UPDATE: Andi’s AAR Roundup

AARs: John, the Armorer and Master of Castle Argghhh!!!

One Marines View

Murdoc

Gunn Nutt

Blackfive, where Grim left this intriguing comment: My sense from several previous conversations is that we’ve got the guys in the field understanding what needs doing and how — some of them are on the leading edge of developing these solutions. We’ve got the top level leadership, mostly, coming around — Abazaid, Cartwright, Rumsfeld, and according to the PAO, Bush. We still have to move the hardest bunch, though, which is the middle level officers who are just removed enough from the war to be attached to regulations instead of effect, and just powerful enough to throw up bureaucratic walls that can stop things from happening even when the combatant commander wants it (e.g., “well, sir, the lawyers say…”).
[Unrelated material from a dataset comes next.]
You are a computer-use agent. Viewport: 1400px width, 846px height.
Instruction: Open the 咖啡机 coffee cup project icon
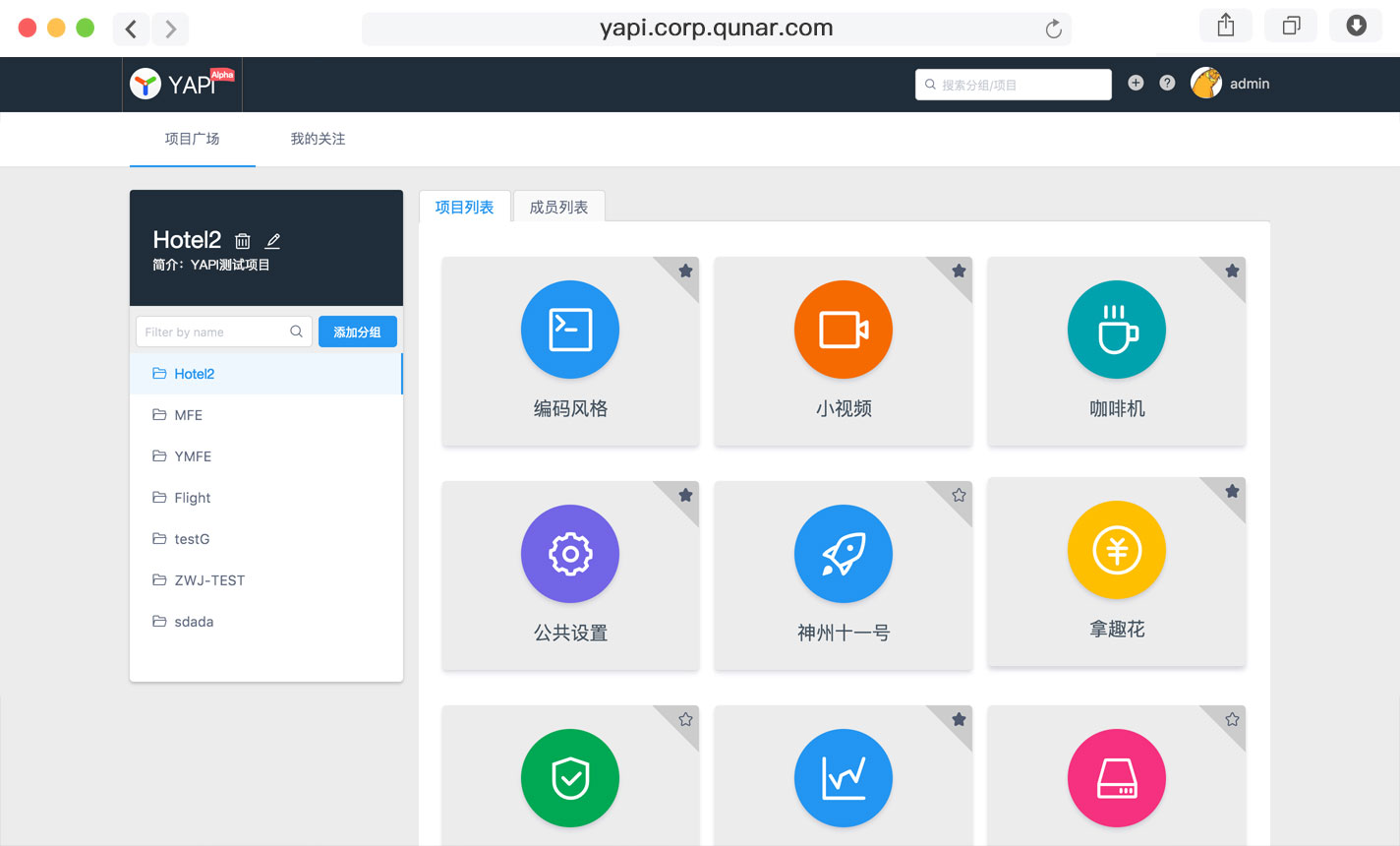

Once you can get that middle on board, you’ll see things start moving fast in the right directions. Our PAO also said the funding was finally coming on line, which I can believe. That will improve his capabilities — so, if he also knows what to do with his newly funded capabilities, we can make things happen. One of the complaints I heard voiced was the degree to which MilBloggers have been “carrying the weight” of responding to charges, and it’s true. If we can work together with PA, and especially if we can use their language resources to get these counterarguments pushed into the media space in the Muslim world (e.g., Malaysia, Indonesia, the Arabic world), we’ll really be doing something to change the dynamic of the war.

kat-missouri wrote this at Castle Argghhh!. I”ve edited it down some here.  The whole thing is in the comments section of this post here.

1) Military Culture and Attitude Towards the Media is Bad.

2) The Military (and civilian administration) has failed to recognize the media is their customer, they are not the customer of the media.

3) This attitude, from top to bottom, is preventing the military from delivering the appropriate service to the customer/media.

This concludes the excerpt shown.